Task to complete: How many lines in the entries below include the word "direction"? Respond with the number only.

[Collected data entries]
------------------------------------------------------------

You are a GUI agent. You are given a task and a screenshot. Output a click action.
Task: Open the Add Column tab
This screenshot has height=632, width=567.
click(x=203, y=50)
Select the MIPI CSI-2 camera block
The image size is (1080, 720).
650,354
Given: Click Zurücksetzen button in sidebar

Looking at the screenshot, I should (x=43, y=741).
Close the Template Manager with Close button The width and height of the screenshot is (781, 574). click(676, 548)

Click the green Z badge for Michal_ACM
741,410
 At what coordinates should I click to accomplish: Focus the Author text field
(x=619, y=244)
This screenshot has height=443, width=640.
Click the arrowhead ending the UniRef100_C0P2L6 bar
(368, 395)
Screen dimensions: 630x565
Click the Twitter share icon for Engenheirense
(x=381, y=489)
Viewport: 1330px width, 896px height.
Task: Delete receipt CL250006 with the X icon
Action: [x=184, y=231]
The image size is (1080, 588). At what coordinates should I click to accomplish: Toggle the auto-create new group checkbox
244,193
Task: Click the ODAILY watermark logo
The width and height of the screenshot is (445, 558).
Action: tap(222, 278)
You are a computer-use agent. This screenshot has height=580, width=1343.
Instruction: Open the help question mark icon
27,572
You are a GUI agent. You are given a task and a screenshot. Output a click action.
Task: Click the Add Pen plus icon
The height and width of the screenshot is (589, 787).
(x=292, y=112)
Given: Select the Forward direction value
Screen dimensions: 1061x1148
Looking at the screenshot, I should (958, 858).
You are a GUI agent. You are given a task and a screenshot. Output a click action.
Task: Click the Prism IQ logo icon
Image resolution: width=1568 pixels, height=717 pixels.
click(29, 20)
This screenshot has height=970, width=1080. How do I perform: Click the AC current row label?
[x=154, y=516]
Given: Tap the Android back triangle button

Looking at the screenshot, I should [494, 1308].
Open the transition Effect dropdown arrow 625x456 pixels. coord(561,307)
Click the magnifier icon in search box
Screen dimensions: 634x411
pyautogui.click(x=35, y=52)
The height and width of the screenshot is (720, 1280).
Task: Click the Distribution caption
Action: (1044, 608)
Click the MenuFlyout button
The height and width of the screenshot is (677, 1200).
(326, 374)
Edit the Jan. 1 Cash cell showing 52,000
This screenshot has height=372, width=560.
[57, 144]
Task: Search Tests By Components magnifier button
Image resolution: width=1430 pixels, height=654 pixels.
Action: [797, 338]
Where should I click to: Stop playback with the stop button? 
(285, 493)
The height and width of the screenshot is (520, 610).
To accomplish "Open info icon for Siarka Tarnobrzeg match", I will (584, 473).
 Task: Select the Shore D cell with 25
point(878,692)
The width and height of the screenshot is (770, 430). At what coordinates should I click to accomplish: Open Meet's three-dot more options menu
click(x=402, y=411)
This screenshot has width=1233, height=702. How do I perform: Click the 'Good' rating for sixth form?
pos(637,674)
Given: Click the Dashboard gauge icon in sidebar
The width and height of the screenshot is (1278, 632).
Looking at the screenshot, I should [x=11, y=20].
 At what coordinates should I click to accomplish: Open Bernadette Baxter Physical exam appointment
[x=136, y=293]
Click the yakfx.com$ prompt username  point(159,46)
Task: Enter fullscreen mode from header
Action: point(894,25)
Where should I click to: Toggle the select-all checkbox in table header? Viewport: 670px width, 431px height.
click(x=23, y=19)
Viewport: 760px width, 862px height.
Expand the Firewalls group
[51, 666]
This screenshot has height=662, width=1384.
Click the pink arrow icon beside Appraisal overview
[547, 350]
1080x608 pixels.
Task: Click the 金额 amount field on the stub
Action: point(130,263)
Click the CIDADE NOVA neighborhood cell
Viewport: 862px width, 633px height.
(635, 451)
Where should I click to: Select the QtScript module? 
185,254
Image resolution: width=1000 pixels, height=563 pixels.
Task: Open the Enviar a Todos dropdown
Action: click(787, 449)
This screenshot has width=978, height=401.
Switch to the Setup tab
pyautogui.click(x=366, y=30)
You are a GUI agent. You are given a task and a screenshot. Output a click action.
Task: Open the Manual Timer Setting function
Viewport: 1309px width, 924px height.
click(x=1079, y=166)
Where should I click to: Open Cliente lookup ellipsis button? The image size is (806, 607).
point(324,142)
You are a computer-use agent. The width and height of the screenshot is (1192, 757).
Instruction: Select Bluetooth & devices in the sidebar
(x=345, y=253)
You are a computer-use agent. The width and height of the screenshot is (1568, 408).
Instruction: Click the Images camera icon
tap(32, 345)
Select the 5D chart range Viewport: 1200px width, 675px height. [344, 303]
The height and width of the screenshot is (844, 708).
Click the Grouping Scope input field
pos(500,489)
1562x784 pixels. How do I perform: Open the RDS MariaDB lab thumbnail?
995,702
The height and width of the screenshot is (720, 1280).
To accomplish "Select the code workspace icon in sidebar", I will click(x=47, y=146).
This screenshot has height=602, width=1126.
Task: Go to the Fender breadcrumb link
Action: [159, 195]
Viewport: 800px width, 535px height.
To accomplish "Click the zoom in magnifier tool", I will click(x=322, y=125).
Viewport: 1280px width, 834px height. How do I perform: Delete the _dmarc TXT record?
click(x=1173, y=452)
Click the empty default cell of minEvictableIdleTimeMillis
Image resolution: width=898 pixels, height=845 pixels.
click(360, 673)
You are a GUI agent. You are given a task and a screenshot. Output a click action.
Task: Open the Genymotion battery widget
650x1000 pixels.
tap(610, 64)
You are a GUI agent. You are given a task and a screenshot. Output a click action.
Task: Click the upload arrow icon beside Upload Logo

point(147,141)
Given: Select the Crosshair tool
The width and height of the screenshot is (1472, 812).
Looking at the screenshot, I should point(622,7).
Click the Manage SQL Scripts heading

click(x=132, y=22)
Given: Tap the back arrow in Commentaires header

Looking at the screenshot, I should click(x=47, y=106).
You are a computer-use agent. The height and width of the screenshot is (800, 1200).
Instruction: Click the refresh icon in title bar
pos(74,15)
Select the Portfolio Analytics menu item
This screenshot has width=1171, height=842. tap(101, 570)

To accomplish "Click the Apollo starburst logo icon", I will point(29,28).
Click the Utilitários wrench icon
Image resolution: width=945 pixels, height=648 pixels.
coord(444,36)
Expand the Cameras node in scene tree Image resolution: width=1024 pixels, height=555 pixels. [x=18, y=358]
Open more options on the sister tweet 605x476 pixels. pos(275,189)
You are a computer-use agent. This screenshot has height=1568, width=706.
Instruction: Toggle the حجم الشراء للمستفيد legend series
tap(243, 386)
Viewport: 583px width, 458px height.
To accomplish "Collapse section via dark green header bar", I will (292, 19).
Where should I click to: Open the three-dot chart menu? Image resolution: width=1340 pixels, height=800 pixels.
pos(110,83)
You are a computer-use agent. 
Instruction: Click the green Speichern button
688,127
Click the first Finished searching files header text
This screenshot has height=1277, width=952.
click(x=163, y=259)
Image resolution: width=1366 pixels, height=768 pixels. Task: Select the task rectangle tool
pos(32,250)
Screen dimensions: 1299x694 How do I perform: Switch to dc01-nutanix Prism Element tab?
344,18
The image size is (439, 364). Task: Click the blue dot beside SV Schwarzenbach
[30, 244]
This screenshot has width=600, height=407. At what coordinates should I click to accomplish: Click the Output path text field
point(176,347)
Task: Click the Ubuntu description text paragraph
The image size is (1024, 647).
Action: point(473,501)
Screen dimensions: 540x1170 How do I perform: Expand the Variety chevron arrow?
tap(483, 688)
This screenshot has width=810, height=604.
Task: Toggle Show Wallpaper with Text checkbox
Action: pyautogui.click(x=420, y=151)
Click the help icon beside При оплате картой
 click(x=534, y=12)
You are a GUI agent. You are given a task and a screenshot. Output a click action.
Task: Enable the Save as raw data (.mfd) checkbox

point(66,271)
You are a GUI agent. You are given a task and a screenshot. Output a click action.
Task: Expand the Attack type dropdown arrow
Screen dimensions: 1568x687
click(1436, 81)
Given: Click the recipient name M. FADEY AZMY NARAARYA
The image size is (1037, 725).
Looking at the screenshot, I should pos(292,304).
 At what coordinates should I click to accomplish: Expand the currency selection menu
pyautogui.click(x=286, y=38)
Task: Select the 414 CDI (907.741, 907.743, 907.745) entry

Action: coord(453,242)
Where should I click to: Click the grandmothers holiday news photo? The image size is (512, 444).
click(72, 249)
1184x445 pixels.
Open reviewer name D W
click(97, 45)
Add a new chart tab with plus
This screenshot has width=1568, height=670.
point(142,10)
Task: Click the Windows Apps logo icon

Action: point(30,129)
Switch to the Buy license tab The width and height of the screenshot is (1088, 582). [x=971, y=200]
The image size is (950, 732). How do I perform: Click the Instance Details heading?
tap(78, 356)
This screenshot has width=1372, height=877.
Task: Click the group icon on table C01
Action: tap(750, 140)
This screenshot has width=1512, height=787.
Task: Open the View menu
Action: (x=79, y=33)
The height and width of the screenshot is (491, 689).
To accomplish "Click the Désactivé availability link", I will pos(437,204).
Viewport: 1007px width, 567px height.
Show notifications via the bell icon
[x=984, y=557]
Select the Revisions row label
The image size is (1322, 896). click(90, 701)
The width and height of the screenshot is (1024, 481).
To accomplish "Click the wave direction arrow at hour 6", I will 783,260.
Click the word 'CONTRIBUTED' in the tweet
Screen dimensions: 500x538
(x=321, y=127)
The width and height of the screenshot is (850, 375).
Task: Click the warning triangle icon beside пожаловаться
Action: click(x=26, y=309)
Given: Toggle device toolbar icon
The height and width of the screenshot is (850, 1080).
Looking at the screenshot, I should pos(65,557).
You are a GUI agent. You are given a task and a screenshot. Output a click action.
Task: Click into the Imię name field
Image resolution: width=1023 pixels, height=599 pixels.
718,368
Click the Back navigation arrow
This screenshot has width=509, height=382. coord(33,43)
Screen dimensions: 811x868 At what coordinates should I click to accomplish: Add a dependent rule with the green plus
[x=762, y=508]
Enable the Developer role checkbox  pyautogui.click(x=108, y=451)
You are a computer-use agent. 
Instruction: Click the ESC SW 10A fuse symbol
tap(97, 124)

------------------------------------------------------------

Reply: 2